──────── RECORDS SHOWN

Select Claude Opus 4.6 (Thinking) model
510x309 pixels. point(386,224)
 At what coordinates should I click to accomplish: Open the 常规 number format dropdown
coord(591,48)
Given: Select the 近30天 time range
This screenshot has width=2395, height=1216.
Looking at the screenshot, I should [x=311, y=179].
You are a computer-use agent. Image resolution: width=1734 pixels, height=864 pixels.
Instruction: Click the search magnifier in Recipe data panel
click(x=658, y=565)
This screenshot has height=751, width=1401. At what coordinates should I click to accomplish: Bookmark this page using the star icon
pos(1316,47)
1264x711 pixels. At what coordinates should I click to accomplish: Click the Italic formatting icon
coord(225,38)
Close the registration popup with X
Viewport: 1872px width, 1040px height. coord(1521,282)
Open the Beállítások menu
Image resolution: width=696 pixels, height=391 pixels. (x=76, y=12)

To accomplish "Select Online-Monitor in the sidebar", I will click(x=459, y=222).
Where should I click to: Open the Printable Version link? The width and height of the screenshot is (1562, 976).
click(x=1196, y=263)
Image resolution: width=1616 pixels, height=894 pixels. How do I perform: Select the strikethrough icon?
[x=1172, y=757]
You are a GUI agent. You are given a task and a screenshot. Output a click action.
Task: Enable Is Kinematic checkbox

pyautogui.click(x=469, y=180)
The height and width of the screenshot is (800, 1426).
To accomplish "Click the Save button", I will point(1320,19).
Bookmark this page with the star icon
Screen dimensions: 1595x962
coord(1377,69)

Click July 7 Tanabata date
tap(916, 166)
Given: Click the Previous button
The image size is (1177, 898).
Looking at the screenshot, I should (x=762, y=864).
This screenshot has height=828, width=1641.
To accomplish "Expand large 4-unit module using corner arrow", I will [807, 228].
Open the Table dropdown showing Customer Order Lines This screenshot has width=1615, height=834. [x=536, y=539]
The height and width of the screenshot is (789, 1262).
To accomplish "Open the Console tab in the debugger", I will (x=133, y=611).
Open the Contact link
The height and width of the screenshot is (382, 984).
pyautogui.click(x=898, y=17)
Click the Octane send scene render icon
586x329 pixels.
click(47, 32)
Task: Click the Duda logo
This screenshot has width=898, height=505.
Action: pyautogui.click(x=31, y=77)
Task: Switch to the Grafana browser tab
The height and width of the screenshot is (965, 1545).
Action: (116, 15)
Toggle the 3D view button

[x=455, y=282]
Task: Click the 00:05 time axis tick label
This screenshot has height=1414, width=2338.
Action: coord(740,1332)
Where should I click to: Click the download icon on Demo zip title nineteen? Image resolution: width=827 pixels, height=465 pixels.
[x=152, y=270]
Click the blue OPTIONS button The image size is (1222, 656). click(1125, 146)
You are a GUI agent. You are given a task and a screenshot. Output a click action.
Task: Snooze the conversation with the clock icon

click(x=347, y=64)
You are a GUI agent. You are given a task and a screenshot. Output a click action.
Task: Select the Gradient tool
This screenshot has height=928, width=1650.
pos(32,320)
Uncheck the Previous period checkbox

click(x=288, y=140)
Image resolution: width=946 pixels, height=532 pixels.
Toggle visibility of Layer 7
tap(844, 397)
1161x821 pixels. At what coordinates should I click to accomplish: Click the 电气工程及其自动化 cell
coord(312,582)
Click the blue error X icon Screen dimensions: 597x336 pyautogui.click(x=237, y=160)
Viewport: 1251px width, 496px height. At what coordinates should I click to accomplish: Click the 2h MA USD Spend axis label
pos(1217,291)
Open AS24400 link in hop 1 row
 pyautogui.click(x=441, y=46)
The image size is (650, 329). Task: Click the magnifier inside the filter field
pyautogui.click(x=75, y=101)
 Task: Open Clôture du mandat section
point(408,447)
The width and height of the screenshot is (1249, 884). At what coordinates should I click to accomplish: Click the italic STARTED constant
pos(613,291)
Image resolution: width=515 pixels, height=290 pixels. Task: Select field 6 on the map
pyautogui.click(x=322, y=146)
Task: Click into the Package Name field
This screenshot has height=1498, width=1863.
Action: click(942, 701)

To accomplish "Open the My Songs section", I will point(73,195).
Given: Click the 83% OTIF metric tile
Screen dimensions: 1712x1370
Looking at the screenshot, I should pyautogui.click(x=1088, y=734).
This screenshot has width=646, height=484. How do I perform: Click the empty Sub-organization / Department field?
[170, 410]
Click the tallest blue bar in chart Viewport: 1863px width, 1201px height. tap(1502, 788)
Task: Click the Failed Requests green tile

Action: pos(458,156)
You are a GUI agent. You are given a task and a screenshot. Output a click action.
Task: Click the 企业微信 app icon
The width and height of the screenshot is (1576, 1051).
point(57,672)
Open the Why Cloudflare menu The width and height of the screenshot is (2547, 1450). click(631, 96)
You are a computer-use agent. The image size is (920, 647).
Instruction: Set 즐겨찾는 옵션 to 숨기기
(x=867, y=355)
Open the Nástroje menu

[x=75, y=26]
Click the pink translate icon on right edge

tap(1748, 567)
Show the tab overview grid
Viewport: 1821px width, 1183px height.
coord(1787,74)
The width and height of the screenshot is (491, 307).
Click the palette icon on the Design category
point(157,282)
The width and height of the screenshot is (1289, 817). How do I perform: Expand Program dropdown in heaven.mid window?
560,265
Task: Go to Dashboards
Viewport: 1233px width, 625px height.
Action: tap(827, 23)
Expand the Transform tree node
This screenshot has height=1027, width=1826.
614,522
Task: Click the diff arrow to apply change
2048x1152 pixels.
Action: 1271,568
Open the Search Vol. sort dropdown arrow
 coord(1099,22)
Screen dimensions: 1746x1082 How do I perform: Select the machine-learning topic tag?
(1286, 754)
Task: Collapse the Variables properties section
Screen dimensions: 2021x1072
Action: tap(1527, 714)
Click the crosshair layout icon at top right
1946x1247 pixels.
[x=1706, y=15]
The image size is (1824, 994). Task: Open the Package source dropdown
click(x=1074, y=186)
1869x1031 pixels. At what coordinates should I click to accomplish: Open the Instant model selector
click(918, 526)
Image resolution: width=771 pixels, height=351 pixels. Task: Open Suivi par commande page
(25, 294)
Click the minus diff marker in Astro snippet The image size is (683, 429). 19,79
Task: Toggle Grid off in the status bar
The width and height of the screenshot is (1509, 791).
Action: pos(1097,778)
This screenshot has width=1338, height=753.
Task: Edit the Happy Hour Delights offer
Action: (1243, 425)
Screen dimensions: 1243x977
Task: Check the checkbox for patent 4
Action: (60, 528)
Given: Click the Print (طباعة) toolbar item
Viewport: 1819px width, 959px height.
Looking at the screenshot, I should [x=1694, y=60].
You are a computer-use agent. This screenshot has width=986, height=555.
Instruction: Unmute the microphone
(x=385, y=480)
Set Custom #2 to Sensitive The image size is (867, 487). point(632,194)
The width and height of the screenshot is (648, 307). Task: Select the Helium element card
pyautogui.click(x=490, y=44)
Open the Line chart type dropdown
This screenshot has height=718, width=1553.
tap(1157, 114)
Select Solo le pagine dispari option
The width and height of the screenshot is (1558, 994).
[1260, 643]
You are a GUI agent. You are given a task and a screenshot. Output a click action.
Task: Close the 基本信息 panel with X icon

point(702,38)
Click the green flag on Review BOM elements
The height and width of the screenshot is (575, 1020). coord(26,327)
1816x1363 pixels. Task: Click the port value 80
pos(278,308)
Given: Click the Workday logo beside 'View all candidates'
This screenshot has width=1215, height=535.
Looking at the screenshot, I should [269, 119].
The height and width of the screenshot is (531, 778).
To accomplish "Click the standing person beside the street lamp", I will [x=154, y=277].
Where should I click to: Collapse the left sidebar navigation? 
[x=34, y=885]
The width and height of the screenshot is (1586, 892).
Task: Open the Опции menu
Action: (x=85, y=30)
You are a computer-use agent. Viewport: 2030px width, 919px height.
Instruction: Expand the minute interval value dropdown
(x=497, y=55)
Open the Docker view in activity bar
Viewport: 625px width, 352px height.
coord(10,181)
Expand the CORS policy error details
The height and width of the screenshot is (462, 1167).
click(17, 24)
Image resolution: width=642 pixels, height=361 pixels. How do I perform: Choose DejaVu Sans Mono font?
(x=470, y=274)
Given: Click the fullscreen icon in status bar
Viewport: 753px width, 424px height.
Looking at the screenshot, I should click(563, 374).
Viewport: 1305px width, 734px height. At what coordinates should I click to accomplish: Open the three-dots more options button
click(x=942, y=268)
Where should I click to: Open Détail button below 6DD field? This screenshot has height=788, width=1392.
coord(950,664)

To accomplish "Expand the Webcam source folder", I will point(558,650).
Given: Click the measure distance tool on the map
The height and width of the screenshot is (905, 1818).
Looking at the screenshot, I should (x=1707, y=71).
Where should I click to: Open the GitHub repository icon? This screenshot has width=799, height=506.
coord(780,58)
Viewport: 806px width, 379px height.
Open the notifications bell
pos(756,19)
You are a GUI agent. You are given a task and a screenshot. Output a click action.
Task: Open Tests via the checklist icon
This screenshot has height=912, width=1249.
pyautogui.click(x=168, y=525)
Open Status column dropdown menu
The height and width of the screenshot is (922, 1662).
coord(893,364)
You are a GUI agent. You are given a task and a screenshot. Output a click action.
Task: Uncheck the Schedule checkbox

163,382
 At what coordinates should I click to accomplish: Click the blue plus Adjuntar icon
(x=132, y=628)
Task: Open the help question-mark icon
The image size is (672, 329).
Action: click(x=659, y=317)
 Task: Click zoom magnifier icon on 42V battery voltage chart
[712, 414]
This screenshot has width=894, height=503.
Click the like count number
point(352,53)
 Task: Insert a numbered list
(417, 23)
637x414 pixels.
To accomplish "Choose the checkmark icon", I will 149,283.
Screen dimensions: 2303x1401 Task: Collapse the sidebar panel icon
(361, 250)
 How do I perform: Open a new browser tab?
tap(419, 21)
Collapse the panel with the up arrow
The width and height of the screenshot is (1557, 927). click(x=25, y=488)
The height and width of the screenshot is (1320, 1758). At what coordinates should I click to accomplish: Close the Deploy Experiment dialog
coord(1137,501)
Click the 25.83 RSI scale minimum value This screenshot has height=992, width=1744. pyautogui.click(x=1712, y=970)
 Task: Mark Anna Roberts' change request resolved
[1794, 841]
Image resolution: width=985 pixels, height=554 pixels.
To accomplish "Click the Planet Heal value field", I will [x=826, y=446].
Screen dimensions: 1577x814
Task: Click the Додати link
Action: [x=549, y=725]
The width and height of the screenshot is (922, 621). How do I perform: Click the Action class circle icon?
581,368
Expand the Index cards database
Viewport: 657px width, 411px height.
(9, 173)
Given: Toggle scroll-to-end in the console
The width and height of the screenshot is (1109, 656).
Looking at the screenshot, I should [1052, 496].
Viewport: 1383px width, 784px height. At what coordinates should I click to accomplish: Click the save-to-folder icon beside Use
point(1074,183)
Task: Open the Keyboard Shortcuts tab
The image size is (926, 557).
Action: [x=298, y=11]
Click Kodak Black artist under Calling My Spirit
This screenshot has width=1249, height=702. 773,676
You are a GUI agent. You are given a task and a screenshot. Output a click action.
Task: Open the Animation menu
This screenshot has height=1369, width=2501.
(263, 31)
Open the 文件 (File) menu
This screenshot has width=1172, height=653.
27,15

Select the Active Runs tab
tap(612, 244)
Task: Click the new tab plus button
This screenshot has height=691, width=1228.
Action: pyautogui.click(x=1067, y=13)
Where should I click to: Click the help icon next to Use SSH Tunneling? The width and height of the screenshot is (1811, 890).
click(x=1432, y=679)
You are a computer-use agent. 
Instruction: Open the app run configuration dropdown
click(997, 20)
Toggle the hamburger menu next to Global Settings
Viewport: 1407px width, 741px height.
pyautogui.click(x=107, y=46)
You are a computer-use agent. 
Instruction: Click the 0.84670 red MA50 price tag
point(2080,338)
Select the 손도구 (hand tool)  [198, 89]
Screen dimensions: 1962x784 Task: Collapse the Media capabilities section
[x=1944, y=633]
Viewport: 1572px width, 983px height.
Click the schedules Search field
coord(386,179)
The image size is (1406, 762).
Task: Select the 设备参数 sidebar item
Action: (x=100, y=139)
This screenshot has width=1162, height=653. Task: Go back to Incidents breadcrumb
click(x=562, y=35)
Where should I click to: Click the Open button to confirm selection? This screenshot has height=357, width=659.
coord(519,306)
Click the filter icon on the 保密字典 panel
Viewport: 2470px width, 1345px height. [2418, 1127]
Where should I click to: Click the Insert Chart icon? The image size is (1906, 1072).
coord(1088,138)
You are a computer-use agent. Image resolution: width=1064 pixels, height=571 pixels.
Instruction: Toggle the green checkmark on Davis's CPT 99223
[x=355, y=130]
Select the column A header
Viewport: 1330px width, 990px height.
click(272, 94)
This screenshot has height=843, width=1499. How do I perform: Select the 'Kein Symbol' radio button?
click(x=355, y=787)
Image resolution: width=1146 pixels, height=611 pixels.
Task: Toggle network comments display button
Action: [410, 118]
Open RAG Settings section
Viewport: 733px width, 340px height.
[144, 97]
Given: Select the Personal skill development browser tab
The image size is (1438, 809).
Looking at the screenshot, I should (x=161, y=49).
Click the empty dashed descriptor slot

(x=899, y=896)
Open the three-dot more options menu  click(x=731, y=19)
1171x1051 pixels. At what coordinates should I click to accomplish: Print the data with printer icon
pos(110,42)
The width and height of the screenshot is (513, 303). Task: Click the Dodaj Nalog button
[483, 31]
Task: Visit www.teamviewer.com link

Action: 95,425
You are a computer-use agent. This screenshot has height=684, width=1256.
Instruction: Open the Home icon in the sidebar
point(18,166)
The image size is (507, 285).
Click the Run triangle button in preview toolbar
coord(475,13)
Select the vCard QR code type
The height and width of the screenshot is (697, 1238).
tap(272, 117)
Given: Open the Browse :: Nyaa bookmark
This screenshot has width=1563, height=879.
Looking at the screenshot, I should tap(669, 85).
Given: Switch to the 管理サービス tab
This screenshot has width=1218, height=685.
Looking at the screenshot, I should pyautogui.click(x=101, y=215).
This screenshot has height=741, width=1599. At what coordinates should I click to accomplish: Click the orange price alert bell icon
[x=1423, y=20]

────────────────

* EXERCISE BRIEF:
In the data above, find each line that uses the string "logo". Copy it.

* COMPLETED TASK:
Task: Click the Duda logo
Given: Click the Workday logo beside 'View all candidates'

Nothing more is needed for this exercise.